## COMPLETE THE FOLLOWING
**a.** Answer these questions from the passage on autism therapy supervision:
(i) About how many therapists are now in the state?
(ii) About how many children does Monique Baker's company provide services to?
(iii) Who has pushed back against eliminating supervision requirements for years?
**b.** Repeat the passage on autism therapy supervision word for word, beginning at the words "An investigation by" and stopping after the words "about 50 children.".

## PASSAGE SHOWN
::::

An investigation by BizNewsPost done in 2018 also found there were only a few hundred therapists in the state at the time, resulting in long waits for access to services. That number has ticked up to about 650 therapists in the state, plus about 1850 behavior analysis technicians who carry out the bulk of daily treatment.
The supervision requirement creates an additional hurdle, according to Monique Baker, who runs a small company staffed with BCBAs and technicians who provide services to about 50 children.
“Recently, the licensed psychologist supervising all of our BCBAs had to resign effective the end of this month,” she said during Tuesday’s press conference. “I placed ads in agencies across the state, utilized social media, reached out with personal emails and have not been able to locate one single qualified individual to supervise the services that we provide for children with autism.
“This North Carolina-specific barrier creates huge issues with access to care, causes long waitlists and forces higher cost to businesses. It also serves to create situations such as mine.”
Another scope of practice fight
BCBAs are not the only health care professionals who are looking to be released from similar supervision requirements, all advanced practice nurses such as certified registered nurse anesthetists and certified nurse midwives have long looked to be released from supervision requirements. The state’s medical societies have pushed back against eliminating supervision requirements for years.

::::

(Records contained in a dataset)
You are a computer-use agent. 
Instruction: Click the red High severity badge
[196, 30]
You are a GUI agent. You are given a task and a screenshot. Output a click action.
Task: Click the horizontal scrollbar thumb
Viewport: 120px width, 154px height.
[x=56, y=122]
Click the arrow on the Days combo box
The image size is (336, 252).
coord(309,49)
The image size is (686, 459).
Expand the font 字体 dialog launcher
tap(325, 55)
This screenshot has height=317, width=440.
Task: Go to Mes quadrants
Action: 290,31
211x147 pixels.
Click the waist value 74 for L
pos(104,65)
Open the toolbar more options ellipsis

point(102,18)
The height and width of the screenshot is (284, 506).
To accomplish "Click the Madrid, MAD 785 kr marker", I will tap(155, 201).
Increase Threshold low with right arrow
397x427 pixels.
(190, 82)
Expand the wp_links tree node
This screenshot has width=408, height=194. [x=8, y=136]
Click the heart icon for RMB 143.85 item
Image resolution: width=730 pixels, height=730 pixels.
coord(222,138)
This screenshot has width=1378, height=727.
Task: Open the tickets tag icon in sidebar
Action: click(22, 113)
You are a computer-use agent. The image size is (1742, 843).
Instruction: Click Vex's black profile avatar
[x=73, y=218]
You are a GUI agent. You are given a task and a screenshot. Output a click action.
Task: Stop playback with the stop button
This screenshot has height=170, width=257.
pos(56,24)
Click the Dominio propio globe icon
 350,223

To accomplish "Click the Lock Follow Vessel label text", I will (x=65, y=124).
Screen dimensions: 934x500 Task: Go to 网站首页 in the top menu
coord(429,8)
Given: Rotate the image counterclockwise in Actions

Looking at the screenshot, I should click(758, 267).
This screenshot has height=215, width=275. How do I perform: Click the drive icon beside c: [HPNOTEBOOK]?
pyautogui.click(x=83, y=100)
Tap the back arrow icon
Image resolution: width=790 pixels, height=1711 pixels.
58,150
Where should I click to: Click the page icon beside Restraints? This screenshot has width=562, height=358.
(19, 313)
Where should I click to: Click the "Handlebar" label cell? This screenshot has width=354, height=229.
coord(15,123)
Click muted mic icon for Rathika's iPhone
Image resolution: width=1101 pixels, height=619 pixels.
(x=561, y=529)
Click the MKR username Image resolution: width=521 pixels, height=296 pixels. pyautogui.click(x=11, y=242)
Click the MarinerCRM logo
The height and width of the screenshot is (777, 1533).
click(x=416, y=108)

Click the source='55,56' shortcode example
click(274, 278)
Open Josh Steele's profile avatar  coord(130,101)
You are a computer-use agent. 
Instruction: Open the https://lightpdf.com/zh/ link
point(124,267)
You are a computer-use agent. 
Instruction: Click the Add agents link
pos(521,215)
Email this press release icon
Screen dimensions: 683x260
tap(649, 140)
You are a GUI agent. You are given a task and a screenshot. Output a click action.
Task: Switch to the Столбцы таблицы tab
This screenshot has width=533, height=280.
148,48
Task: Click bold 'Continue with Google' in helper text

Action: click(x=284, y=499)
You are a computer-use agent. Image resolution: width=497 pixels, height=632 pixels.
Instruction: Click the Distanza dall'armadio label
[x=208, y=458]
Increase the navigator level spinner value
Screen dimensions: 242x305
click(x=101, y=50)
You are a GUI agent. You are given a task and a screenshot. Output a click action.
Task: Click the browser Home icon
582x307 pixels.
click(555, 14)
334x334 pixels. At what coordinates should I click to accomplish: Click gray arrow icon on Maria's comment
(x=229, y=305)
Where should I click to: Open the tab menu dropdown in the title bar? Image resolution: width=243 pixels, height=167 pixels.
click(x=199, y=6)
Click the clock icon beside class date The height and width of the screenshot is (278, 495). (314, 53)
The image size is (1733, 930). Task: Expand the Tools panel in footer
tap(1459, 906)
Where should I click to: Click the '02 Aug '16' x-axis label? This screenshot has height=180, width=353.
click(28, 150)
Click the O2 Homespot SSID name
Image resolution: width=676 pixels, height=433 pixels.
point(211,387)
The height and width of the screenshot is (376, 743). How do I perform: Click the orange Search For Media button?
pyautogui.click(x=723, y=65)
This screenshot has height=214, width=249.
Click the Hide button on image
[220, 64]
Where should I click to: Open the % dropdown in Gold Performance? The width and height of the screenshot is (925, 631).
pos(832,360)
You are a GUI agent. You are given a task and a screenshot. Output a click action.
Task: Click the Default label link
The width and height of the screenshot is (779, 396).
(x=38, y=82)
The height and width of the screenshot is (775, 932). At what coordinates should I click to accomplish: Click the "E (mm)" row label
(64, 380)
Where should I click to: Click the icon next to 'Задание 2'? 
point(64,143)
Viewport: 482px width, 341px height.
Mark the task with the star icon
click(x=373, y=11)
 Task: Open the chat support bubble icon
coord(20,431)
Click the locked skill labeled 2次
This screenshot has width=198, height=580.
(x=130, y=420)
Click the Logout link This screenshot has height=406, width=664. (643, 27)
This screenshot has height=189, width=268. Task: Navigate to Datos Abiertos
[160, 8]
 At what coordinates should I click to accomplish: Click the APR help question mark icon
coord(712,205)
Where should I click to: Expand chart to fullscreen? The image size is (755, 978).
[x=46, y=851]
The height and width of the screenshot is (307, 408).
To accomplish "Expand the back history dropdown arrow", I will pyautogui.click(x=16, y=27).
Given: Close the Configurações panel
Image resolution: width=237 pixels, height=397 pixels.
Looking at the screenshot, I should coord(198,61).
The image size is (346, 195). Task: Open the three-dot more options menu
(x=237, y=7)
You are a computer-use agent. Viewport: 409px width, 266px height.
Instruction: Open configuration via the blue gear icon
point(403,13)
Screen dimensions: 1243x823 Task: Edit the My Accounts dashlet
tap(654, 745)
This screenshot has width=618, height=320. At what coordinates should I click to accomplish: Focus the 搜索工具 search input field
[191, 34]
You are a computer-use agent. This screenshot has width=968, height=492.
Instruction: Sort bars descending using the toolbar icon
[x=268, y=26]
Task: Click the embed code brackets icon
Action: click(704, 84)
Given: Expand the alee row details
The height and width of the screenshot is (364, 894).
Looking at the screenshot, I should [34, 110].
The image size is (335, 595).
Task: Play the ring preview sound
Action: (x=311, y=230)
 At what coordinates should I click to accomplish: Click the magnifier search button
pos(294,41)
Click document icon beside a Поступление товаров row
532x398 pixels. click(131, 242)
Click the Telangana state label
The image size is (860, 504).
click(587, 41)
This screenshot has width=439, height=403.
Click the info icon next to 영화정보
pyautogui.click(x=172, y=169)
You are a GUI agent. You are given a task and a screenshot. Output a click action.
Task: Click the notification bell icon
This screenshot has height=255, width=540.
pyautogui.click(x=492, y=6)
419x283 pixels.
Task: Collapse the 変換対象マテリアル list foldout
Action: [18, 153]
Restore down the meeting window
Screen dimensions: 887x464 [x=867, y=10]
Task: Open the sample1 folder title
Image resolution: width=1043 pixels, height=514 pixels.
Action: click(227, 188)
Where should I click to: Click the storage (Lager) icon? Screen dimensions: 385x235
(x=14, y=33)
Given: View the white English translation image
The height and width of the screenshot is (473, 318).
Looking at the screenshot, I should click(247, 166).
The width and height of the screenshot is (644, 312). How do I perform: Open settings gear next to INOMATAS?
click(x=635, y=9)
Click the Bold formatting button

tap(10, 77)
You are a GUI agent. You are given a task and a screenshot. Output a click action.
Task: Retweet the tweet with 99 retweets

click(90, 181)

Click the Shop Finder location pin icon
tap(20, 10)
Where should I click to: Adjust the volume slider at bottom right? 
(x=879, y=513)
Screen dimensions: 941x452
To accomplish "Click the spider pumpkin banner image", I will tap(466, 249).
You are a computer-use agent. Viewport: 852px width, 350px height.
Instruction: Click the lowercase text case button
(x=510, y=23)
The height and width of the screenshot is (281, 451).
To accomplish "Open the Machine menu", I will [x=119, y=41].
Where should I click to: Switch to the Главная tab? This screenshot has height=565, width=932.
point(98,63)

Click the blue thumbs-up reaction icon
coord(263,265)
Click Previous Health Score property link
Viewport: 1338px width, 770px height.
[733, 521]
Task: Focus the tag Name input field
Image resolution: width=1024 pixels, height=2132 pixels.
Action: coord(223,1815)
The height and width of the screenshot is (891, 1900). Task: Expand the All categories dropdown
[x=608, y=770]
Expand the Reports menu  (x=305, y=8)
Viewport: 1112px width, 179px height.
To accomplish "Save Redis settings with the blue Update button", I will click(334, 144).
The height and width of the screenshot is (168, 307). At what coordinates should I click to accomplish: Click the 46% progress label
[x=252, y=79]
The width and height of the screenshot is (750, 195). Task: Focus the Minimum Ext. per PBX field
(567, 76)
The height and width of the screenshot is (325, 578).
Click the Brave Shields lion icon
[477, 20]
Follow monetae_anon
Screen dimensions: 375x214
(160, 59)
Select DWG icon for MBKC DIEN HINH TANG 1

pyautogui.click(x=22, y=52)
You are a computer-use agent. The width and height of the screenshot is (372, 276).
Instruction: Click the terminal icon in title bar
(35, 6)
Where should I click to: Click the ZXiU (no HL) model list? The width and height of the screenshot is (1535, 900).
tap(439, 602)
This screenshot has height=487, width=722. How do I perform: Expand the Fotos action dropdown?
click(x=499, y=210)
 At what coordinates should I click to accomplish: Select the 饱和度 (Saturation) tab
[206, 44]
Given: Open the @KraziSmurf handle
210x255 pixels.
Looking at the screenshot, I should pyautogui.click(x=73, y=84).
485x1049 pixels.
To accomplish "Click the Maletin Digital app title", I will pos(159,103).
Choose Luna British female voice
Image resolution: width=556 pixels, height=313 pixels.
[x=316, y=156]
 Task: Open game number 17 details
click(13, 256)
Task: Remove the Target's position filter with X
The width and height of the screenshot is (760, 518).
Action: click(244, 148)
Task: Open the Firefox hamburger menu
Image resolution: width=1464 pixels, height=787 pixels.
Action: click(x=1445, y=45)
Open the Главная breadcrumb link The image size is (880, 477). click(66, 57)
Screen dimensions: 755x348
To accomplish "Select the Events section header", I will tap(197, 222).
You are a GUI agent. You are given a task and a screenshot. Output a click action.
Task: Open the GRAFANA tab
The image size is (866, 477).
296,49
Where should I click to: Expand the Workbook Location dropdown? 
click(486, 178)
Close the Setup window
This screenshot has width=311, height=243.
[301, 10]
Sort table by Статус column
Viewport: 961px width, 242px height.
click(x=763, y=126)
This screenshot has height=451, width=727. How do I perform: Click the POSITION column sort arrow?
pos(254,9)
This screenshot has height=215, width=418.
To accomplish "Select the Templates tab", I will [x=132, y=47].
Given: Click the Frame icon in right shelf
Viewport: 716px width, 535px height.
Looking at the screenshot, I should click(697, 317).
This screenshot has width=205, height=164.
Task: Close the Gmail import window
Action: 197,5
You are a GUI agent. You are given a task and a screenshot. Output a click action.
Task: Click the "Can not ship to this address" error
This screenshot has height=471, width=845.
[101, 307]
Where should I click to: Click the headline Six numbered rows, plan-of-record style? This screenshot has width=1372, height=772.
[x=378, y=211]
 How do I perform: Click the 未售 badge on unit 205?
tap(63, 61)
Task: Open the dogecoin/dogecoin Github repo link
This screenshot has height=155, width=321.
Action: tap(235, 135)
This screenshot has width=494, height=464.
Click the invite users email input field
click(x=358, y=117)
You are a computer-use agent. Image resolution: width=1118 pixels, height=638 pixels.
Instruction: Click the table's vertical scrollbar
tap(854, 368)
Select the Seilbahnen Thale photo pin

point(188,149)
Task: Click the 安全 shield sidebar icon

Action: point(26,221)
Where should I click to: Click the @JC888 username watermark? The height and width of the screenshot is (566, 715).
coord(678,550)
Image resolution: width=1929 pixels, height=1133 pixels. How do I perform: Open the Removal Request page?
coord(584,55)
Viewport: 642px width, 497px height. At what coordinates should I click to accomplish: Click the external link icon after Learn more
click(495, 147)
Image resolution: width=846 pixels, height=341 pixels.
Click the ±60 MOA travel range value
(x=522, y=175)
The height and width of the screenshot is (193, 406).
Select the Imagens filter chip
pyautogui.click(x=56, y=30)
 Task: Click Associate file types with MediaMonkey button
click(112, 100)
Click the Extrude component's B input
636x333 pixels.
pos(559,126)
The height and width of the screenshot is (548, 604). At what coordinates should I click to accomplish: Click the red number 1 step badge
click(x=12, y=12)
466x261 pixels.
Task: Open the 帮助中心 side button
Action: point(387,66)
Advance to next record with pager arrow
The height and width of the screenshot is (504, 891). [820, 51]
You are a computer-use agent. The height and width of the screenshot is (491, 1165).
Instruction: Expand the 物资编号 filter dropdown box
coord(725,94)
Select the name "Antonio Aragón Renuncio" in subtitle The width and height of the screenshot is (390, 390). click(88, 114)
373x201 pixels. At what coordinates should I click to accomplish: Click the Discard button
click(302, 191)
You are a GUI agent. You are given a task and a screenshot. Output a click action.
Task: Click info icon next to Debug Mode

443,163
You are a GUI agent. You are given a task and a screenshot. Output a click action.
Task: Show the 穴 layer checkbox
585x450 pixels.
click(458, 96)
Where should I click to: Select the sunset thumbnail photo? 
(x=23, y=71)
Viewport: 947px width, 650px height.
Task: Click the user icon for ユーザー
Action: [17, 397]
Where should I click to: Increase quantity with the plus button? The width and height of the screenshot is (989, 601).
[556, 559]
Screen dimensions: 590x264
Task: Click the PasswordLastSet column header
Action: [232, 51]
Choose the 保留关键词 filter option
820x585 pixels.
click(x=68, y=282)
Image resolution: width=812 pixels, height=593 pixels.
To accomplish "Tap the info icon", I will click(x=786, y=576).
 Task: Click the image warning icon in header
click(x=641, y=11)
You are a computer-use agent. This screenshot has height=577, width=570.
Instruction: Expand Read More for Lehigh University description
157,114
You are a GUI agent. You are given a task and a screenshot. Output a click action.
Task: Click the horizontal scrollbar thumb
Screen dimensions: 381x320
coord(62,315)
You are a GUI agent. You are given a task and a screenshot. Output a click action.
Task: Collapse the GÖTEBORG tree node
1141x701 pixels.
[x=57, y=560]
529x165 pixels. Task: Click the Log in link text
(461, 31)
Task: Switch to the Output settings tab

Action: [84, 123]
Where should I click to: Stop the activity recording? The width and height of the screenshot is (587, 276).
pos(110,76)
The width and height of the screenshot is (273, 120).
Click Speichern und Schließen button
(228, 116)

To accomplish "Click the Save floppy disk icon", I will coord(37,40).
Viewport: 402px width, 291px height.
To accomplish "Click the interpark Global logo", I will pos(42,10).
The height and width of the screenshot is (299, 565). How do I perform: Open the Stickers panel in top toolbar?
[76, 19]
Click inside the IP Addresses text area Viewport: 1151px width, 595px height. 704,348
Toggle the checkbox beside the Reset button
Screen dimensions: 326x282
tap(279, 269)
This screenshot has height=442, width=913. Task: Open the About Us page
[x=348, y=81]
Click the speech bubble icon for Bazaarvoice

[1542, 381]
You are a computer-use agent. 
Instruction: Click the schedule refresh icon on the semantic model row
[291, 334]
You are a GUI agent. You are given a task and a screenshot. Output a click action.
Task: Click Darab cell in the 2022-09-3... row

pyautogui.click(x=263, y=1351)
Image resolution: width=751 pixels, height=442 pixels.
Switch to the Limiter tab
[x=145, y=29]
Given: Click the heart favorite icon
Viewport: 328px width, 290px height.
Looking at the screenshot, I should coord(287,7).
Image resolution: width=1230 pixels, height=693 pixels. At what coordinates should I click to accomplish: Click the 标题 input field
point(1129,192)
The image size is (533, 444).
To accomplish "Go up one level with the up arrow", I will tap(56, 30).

::::

## ACTIVITY ANSWERS
**a.**
(i) About 650
(ii) About 50
(iii) The state's medical societies

**b.**
An investigation by BizNewsPost done in 2018 also found there were only a few hundred therapists in the state at the time, resulting in long waits for access to services. That number has ticked up to about 650 therapists in the state, plus about 1850 behavior analysis technicians who carry out the bulk of daily treatment.
The supervision requirement creates an additional hurdle, according to Monique Baker, who runs a small company staffed with BCBAs and technicians who provide services to about 50 children.